__Aim of the task__
Going down the data below, set down exactly the line with "You are a computer-use agent. Screen dimensions: 640x833" and each line after it through the line with "Given: Click the 15% badge on Referral Source"; no other lines.

__Items from a dataset__
::::::::

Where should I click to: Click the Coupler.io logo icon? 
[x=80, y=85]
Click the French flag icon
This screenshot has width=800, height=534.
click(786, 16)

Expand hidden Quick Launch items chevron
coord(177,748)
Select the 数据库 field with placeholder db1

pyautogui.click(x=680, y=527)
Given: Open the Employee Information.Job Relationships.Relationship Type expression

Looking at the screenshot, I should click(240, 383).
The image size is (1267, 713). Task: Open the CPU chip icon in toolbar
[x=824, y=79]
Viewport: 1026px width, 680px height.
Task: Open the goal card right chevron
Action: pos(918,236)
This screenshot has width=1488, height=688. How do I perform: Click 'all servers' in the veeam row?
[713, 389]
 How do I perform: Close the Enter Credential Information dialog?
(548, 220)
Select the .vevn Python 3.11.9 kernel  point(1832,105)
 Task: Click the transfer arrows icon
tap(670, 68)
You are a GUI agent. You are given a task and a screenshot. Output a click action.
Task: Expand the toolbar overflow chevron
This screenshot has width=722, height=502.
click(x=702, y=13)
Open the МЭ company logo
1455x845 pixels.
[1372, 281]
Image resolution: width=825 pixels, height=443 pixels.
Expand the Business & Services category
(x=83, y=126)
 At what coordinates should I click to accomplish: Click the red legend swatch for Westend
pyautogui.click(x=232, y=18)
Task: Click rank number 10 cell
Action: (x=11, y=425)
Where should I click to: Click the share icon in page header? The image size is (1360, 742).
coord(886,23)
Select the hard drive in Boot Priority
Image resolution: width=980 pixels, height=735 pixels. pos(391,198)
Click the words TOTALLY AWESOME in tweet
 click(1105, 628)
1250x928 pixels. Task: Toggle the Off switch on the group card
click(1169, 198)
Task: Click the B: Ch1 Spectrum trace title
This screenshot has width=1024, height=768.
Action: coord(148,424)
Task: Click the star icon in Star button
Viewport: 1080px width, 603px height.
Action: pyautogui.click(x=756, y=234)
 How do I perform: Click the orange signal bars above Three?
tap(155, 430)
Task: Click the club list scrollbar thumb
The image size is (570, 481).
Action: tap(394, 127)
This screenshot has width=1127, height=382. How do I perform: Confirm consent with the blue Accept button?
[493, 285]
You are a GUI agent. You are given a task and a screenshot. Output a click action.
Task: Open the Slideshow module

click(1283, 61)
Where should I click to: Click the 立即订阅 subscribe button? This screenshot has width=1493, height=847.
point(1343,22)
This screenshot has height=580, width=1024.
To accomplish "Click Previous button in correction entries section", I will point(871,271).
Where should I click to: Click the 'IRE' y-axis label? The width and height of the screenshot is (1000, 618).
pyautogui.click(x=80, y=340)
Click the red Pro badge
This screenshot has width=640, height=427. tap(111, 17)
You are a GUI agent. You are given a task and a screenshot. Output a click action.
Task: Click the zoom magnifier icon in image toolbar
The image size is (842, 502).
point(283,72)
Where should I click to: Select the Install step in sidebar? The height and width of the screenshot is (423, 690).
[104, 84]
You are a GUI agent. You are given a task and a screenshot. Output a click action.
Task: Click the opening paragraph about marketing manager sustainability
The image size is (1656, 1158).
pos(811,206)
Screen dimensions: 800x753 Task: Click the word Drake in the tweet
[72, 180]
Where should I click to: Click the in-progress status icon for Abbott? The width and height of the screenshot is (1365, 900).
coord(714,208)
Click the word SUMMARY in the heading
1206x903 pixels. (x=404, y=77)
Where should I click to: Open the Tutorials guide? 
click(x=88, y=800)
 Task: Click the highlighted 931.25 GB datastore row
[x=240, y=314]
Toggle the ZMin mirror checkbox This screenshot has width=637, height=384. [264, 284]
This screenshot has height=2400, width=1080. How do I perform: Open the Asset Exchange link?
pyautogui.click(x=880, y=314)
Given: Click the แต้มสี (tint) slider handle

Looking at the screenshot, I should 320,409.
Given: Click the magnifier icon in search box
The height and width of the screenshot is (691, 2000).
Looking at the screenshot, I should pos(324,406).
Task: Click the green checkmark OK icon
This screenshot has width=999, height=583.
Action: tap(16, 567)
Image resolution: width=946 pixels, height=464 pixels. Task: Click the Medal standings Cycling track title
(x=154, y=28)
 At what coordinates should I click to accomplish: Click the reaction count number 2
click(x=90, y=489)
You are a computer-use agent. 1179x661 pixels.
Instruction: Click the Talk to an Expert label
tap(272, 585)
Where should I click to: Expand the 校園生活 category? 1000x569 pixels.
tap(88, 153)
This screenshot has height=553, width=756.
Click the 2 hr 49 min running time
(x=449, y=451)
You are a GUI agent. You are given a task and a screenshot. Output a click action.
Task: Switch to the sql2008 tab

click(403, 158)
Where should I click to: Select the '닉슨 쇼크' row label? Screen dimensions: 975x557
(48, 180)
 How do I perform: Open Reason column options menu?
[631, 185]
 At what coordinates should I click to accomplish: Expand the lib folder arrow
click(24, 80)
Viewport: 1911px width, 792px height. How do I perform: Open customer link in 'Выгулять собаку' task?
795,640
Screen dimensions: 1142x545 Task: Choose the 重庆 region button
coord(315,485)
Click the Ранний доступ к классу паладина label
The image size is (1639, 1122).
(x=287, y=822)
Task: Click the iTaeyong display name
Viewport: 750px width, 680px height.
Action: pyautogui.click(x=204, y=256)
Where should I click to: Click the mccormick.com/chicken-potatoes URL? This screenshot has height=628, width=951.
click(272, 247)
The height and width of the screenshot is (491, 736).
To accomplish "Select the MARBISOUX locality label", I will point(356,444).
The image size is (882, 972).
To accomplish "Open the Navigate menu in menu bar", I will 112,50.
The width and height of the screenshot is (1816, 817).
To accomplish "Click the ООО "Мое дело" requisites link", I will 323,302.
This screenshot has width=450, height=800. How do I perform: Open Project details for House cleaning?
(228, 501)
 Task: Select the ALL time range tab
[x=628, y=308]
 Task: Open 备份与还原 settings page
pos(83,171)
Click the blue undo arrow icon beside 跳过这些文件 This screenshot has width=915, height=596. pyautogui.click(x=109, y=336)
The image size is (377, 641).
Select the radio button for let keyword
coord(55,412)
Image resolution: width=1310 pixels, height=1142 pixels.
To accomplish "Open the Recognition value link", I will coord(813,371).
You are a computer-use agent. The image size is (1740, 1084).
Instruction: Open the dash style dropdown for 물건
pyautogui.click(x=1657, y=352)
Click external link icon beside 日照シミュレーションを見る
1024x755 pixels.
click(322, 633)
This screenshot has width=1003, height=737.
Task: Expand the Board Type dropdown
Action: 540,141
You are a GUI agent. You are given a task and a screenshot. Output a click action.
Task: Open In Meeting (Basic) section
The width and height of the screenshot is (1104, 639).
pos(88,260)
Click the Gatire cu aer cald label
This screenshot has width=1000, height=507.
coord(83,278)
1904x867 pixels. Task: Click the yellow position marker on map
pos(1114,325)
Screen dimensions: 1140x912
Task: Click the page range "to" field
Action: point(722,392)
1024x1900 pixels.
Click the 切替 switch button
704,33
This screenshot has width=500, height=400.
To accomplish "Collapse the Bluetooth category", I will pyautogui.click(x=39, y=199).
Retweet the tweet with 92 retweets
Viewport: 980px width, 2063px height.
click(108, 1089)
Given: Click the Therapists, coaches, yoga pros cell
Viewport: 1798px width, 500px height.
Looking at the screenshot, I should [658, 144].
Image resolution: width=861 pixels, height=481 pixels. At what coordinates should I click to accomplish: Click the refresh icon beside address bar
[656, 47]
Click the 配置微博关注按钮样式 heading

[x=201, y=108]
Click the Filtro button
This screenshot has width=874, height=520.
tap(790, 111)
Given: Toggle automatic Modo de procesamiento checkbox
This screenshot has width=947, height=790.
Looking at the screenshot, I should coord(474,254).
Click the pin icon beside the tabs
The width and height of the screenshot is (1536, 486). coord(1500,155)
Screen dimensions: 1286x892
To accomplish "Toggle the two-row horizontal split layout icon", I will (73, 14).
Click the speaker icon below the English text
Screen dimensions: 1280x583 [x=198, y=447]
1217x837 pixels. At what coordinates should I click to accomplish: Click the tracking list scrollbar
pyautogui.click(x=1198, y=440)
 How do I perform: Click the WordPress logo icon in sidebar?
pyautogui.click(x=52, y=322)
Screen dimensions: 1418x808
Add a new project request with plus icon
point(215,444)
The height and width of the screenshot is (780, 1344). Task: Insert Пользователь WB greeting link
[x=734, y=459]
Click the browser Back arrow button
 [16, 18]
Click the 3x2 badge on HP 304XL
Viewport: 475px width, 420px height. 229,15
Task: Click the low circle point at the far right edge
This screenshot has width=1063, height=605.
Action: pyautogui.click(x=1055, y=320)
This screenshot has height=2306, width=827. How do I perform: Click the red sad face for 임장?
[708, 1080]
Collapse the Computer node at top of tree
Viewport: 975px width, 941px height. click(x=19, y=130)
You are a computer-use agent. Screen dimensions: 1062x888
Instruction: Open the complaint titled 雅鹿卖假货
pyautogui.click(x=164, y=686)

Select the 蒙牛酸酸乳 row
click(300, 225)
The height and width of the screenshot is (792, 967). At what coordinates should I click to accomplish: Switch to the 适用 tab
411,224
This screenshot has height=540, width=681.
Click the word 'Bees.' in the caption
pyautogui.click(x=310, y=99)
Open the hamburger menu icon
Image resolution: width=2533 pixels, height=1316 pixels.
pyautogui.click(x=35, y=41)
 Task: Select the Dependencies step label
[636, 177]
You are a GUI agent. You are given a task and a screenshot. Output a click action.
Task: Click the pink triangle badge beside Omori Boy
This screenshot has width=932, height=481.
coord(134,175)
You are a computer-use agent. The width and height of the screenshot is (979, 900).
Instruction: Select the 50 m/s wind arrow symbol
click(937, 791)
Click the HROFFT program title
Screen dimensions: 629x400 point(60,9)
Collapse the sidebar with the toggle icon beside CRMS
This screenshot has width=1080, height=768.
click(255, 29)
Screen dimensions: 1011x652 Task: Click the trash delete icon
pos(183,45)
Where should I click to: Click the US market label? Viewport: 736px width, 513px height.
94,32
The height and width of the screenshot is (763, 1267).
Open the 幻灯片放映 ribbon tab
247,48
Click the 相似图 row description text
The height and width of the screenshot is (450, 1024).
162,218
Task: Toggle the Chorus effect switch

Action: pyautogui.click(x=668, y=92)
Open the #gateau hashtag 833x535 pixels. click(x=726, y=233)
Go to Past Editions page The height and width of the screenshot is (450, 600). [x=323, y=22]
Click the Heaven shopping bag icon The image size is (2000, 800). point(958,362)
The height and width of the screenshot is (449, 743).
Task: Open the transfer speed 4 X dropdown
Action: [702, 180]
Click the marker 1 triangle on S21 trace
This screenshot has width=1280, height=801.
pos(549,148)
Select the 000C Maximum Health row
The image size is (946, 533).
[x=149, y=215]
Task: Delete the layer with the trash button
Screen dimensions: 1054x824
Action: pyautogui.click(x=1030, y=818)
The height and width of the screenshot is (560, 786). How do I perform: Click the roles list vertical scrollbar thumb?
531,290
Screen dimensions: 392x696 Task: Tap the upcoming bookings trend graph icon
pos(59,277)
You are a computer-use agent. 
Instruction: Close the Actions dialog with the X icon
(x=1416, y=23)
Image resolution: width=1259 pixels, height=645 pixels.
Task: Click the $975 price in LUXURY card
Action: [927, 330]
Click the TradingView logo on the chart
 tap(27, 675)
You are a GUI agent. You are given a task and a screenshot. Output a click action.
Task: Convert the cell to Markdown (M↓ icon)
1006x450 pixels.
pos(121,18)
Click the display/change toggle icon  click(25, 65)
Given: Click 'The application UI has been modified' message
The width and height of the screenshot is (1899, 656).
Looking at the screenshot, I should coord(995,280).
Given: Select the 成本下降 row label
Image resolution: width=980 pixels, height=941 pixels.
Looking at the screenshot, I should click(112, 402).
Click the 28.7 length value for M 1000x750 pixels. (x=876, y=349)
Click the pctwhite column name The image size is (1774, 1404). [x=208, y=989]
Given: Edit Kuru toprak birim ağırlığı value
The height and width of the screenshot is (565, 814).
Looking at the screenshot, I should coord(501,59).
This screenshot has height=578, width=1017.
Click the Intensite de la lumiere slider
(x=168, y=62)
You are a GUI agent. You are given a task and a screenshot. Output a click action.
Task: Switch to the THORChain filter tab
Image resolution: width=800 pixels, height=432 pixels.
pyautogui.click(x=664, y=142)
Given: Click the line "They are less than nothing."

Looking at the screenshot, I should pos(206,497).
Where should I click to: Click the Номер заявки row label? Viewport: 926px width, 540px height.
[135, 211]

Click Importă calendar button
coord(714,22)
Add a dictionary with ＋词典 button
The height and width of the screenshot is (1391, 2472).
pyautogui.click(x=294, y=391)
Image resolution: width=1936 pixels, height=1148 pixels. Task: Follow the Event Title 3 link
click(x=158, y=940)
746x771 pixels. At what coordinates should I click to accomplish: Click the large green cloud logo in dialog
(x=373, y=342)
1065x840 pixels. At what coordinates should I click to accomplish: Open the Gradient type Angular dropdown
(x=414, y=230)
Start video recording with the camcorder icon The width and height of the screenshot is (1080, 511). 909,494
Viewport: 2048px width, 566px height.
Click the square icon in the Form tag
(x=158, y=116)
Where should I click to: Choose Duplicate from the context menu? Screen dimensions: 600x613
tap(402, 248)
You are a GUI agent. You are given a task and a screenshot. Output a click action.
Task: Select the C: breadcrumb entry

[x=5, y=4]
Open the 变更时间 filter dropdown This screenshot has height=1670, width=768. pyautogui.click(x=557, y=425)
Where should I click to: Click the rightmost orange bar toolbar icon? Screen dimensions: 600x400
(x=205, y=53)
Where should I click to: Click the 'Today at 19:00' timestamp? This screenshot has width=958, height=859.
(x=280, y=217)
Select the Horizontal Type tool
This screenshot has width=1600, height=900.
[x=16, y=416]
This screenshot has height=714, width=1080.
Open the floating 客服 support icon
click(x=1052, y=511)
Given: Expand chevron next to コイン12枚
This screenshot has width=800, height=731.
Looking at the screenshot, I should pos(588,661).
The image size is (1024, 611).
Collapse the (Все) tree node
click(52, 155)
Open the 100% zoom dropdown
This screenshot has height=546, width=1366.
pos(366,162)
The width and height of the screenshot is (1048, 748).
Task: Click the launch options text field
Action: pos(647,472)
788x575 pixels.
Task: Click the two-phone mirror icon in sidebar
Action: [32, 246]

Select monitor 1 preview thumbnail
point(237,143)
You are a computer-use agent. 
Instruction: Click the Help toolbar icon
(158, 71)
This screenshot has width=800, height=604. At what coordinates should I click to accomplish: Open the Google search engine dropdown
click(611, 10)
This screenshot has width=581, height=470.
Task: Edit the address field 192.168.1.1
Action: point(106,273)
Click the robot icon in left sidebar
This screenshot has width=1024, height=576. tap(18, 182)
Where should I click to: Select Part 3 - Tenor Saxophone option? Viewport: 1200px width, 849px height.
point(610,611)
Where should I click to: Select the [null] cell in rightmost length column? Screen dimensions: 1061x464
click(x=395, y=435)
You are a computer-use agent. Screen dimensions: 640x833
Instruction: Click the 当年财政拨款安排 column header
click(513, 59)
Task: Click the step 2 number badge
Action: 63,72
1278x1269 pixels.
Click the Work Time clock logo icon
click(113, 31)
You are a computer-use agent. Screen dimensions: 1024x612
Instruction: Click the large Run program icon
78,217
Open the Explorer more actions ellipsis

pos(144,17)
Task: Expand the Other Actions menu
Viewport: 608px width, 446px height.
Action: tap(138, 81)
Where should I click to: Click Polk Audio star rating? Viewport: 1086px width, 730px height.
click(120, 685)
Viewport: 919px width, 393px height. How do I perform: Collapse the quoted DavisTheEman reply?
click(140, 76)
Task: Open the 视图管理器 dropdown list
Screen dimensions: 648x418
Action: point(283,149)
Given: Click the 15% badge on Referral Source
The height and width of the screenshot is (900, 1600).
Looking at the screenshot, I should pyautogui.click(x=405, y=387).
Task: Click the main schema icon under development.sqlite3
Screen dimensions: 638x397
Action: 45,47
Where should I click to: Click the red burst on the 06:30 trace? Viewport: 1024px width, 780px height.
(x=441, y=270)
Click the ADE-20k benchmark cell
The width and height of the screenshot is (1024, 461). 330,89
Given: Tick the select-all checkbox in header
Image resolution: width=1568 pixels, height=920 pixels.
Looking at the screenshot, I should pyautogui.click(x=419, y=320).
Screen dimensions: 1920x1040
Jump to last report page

::::::::

__Answer box__
You are a computer-use agent. Screen dimensions: 640x833
Instruction: Click the 当年财政拨款安排 column header
click(513, 59)
Task: Click the step 2 number badge
Action: 63,72
1278x1269 pixels.
Click the Work Time clock logo icon
click(113, 31)
You are a computer-use agent. Screen dimensions: 1024x612
Instruction: Click the large Run program icon
78,217
Open the Explorer more actions ellipsis

pos(144,17)
Task: Expand the Other Actions menu
Viewport: 608px width, 446px height.
Action: tap(138, 81)
Where should I click to: Click Polk Audio star rating? Viewport: 1086px width, 730px height.
click(120, 685)
Viewport: 919px width, 393px height. How do I perform: Collapse the quoted DavisTheEman reply?
click(140, 76)
Task: Open the 视图管理器 dropdown list
Screen dimensions: 648x418
Action: point(283,149)
Given: Click the 15% badge on Referral Source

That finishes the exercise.